Risk Difference: $\displaystyle SE(RD)=\sqrt{\frac{p_{1}(1-p_{1})}{n_{1}}+\frac{p_{2}(1-p_{2})}{% n_{2}}}$ with $\displaystyle p_{1}=\frac{a}{a+c}$ , $\displaystyle p_{2}=\frac{b}{b+d}$ , $n_{1}=a+c$ and $n_{2}=b+d.$
Relative Risk: $\displaystyle SE(\log RR)=\sqrt{\frac{1}{a}-\frac{1}{a+c}+\frac{1}{b}-\frac{1}% {b+d}}$ .
Odds Ratio: $\displaystyle SE(\log OR)=\sqrt{\frac{1}{a}+\frac{1}{b}+\frac{1}{c}+\frac{1}{d}}$ .

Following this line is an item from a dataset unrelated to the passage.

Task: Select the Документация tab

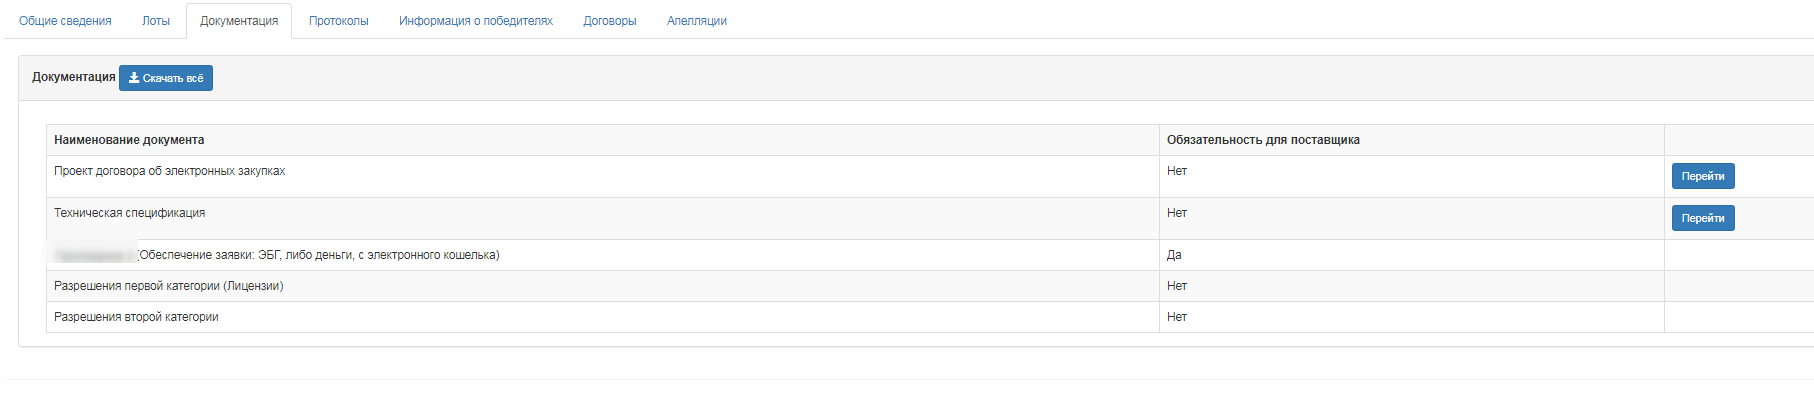Action: click(239, 21)
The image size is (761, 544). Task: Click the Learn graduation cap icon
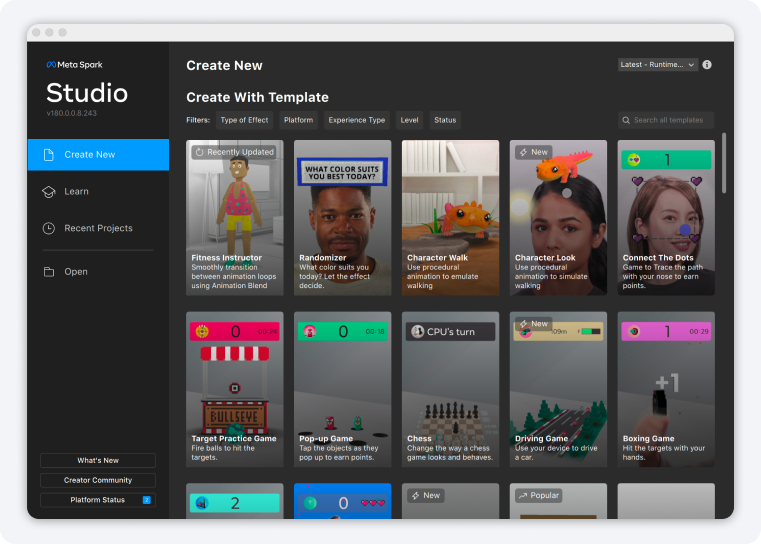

4.12 Example constructing confidence intervals for the odds ratio

Aim is to compare the odds of eczema amongst hayfever sufferers to non-sufferers.

Compute the odds ratio:

OR=4.89

Compute the standard error of the log of the odds ratio and then compute a $95\%$ confidence interval for the log odds ratio and then back-transform:

SE(\log OR)=\sqrt{\frac{1}{141}+\frac{1}{420}+\frac{1}{928}+\frac{1}{13525}}=0% .103

95% CI: $\log(4.89)\pm 1.96\cdot 0.103$ $\rightarrow$ antilog: $[4.0;5.99]$ (asymmetric).

Further examples on exercise sheet.

4.13 Remarks on Odds Ratios

Case-control studies: $R R$ should not be used! (subj. selection depends on outcome).

Logistic regression: adjustment for covariates.

Odds ratios do not contain information as to absolute risk difference.

If outcome rare, then $OR\approx RR$ ( $a/c\approx a/(a+c)$ ).

Further reading: Bland JM, Altman DG (2000) BMJ 320: 1468.